19. The electronic device according to claim 11, wherein the first indicator sequence is used to characterize a measurement value of load information of a target container within the historical preset time period, and the prediction sequence corresponding to the service comprises a prediction value of load information of the target container within the future preset time period; and correspondingly, the method further comprises:
increasing resource information of the target container when the prediction value of the load information of the target container within the future preset time period is greater than or equal to a first preset threshold; and
reducing the resource information of the target container when the prediction value of the load information of the target container within the future preset time period is less than or equal to a second preset threshold,
wherein the resource information comprises a memory resource and/or a processor resource.

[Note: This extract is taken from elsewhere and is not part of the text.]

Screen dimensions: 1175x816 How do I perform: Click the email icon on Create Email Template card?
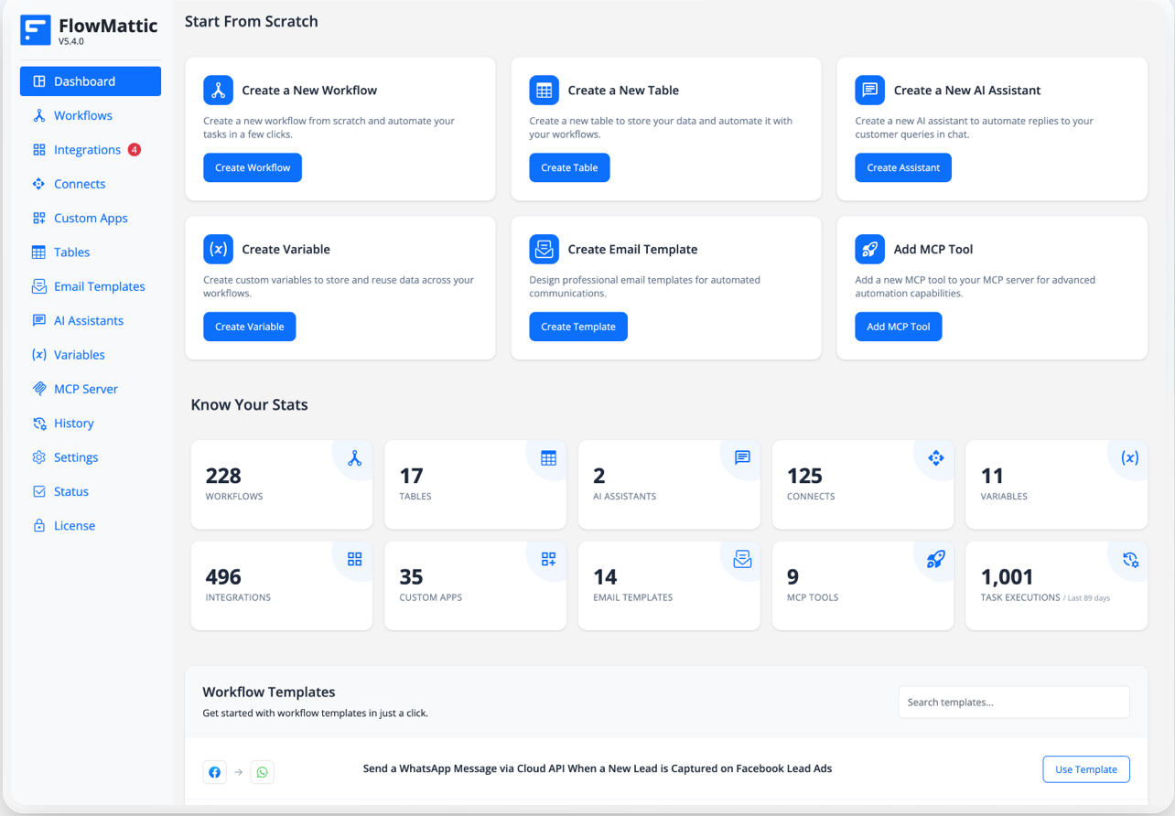coord(544,249)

20. A computer-readable storage medium, wherein computer executable instructions are stored in the computer-readable storage medium, and when the computer executable instructions are executed by a processor, a time sequence prediction method for a service resource indicator, wherein the time sequence prediction method comprises:
obtaining a first indicator sequence monitored in a service, wherein the first indicator sequence is used to characterize a measurement value of a specified resource indicator of the service within a historical preset time period;
invoking a time domain prediction model to perform prediction based on a time domain feature of the first indicator sequence to obtain a first prediction sequence of the specified resource indicator generated by the service within a future preset time period;
invoking a frequency domain prediction model to perform prediction based on a frequency domain feature of the first indicator sequence to obtain a second prediction sequence of the specified resource indicator generated by the service within the future preset time period; and
weighting the first prediction sequence and the second prediction sequence to obtain a prediction sequence corresponding to the service, wherein the prediction sequence is used to guide the service to adjust the specified resource indicator.